Настоящее
– Трисель?
Так его звали. У него не было настоящего имени, его он не помнил. Но его так звали. Свистяще, легко, непонятно, так, как назвал его Дядя В Красном Пиджаке, воспитатель, нашедший его там. В «нехорошем месте».
Так его звали. Дети, преподаватели, воспитатели, администрация. Так было написано в личном деле, в тонкой папочке с двумя цветными закладками, где в основном в пунктах о нем стояли жирные тире, похожие на дождевых червей. Так его хвалили, ругали, подзывали, отмечали. Так дети переспрашивали снова, и снова, и снова, когда интересовались его именем. «Трисель? Это что такое? Это кличка?» – «Нет, меня так зовут» – «А на самом деле тебя как зовут?» – «Трисель» – «А настоящее имя у тебя какое?» Потом они смеялись, а он все никак не мог понять, почему. Это и было его имя. Настоящее. От детей пахло заразительным ядовитым весельем, и он смеялся с ними вместе, потому что знал, что если этого не сделать, то запахнет опасностью. А из-за запаха опасности всегда портилась погода во дворе. Тогда их могли и запереть, и дом становился маленькой тюрьмой, громыхающей ветром в трубах. Такой же опасной, как настоящая.
– Трисель?
– Это я, – откликнулся он, подняв косматую голову. Грязные стоптанные ботинки болтались в воздухе, длинными ручками он уперся в парту. Ни одна рубашка из гардероба ему не подходила, у них вечно были короткие рукава, а швы на плечах нелепо топорщились.
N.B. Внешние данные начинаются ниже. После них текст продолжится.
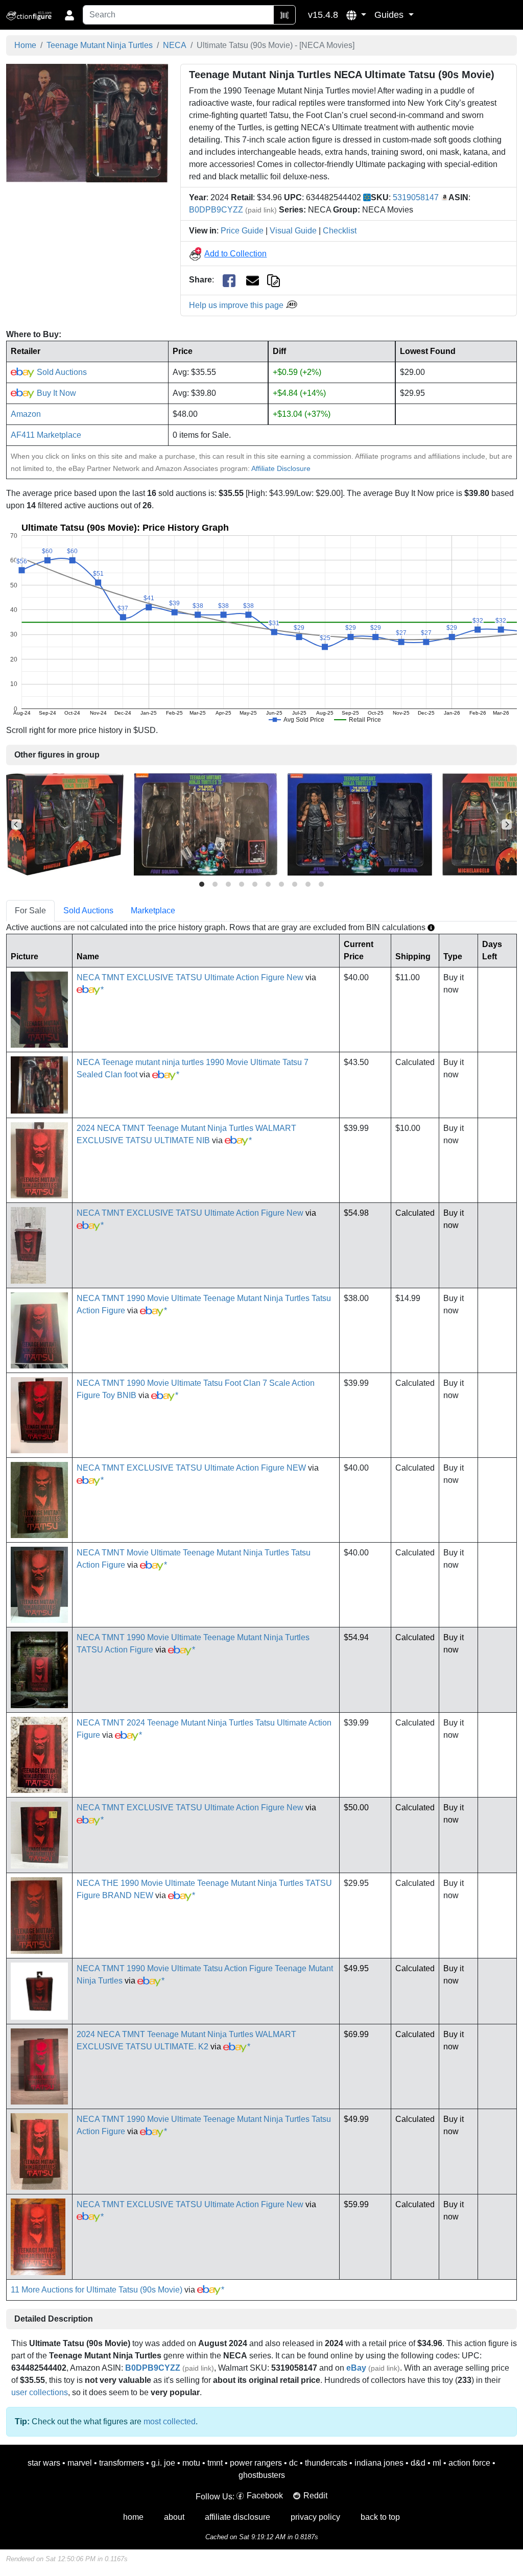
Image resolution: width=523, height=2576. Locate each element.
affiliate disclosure (237, 2517)
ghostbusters (262, 2475)
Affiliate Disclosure (281, 468)
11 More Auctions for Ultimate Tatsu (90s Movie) (96, 2289)
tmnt (215, 2463)
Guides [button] (390, 15)
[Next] (507, 824)
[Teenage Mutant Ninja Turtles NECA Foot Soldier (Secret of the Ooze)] (205, 823)
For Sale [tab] (30, 910)
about (174, 2517)
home (133, 2517)
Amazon (26, 414)
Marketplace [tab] (153, 910)
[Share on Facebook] (229, 280)
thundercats (326, 2463)
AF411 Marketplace (46, 435)
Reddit (315, 2495)
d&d (418, 2463)
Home (25, 45)
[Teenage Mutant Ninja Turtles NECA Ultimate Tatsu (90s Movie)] (87, 122)
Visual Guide (293, 230)
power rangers (256, 2463)
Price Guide (242, 230)
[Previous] (16, 824)
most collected (170, 2421)
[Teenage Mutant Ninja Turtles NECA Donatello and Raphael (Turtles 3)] (65, 823)
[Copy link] (273, 279)
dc (293, 2463)
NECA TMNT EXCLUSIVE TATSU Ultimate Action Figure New (190, 977)
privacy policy (315, 2517)
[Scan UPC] (284, 15)
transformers (121, 2463)
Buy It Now (55, 393)
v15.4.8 (323, 15)
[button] (356, 15)
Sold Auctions (61, 372)
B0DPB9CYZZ (216, 209)
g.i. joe (163, 2463)
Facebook (265, 2495)
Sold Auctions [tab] (88, 910)
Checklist (339, 230)
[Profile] (69, 15)
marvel (79, 2463)
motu (191, 2463)
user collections (39, 2392)
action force (469, 2463)
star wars (44, 2463)
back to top (380, 2517)
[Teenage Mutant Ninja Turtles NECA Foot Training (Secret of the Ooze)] (360, 823)
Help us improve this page (237, 305)
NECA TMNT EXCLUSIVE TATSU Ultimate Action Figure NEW (191, 1467)
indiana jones (378, 2463)
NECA (174, 45)
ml (437, 2463)
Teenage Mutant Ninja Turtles (99, 45)
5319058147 (416, 197)
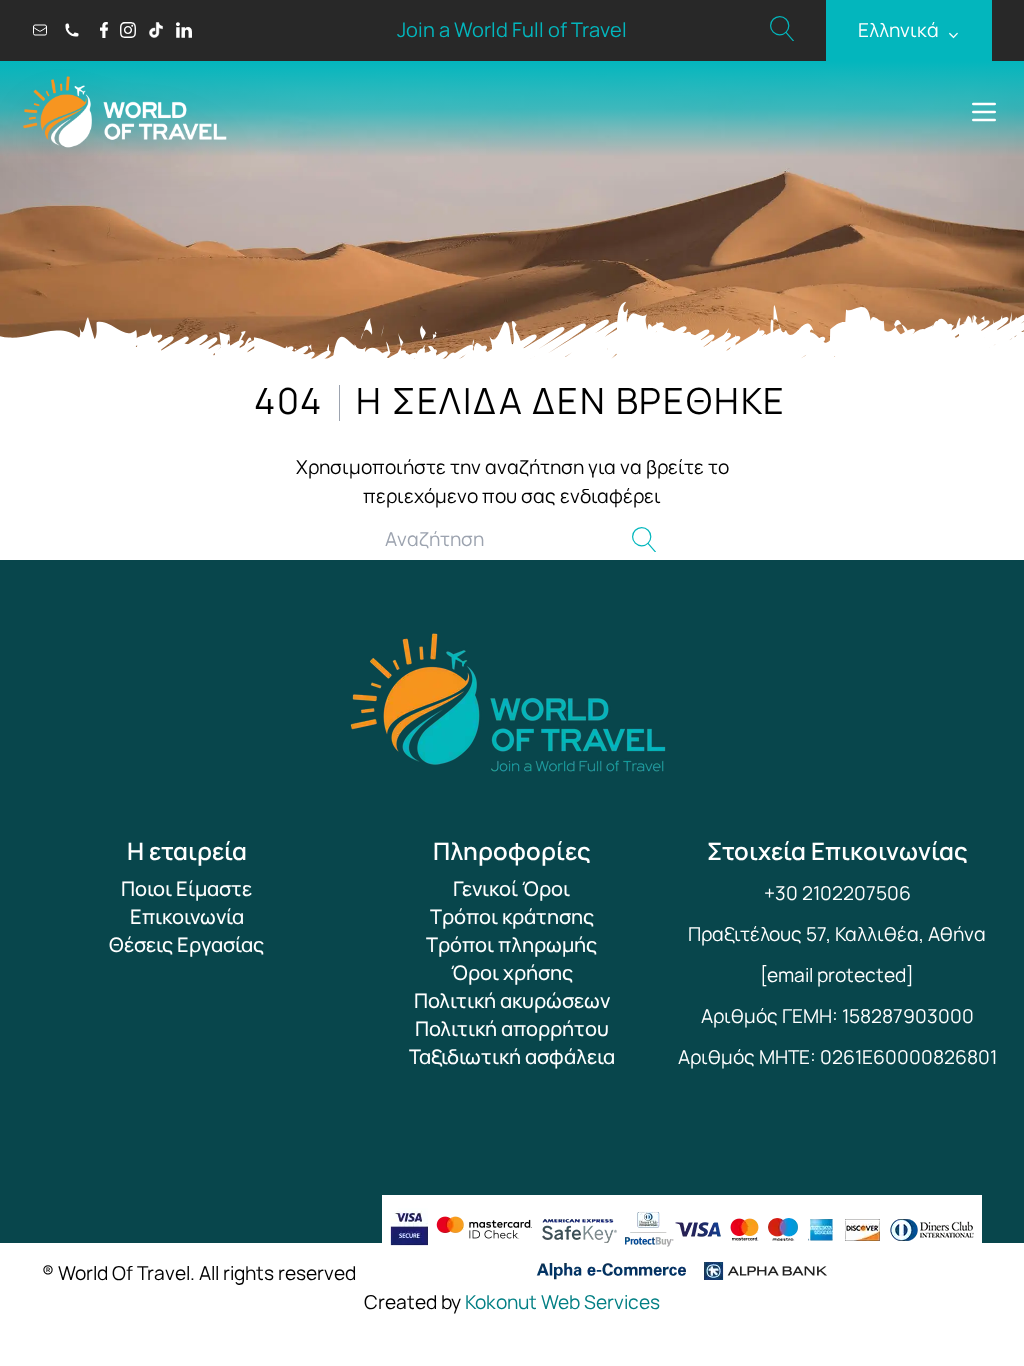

Учительница виновато улыбнулась при виде него. Маленького чудаковатого мальчика, одиноко сидящего на парте в пустом классе. От нее запахло жалостью. Глаза прикрылись веками и уперлись в грязные следы от ботинок на полу. Руки за спиной чем-то шуршали.
– Мне сказали вернуть это тебе.
Она показала ему конверт. Трисель помедлил. Он лениво склонил голову, глядя на помятую бумагу. Чем от нее пахло? Вроде бы ничем... Совсем ничем.
Мальчик слез со своего места и медленно направился к учительнице.
Чем пахнет?
Ничем. Ничем. НИЧЕМ.
Первым делом он потянулся к конверту носом и вдохнул. Рука с письмом чуть дрогнула, но сама учительница осталась стоять на месте. Она уже привыкла к их странностям. К непредсказуемости маленьких учеников, то и дело усыпляющих бдительность своим взрослым поведением.
Он взял запечатанное письмо. Она коротко улыбнулась.
– Почему его не открыли? – спросил Трисель.
Учительница зябко скрестила руки на груди. От нее опять запахло жалостью.
– Понимаешь, ему запретили передавать записки. Я знаю, что ты не хотел ничего плохого, просто один мальчик... из-за которого его закрыли... он хотел, понимаешь, передать что-то, чем можно вскрыть замок... или пораниться. Поэтому больше нельзя ему писать. Прости.
Ее рука дрогнула над его волосами, но замерла, так и не опустившись на голову. Он разглядывал подпись конверта.
– Мне ясно, – тихо сказал Трисель.
– Мне очень жаль, – криво улыбнулась учительница.
Я чувствую.
– Не волнуйся, – прибавила она. – Все равно скоро выпустят твоего приятеля.
Трисель промолчал.
Учительница еще некоторое время неловко постояла с ним рядом, но потом развернулась и вышла из кабинета, подальше от места, в котором не знала, как себя вести.
Конверт лежал у него на ладонях. Белоснежный конверт, сложенный из бумаги для принтера, стащенной еще Оушенем из учительской. Кривыми буквами, некоторые из которых были задом наперед, выведено имя и новый адрес Курата. «Одиночная камера».
– Напиши ему письмо, – с нажимом в голосе попросил Оушень на обеде.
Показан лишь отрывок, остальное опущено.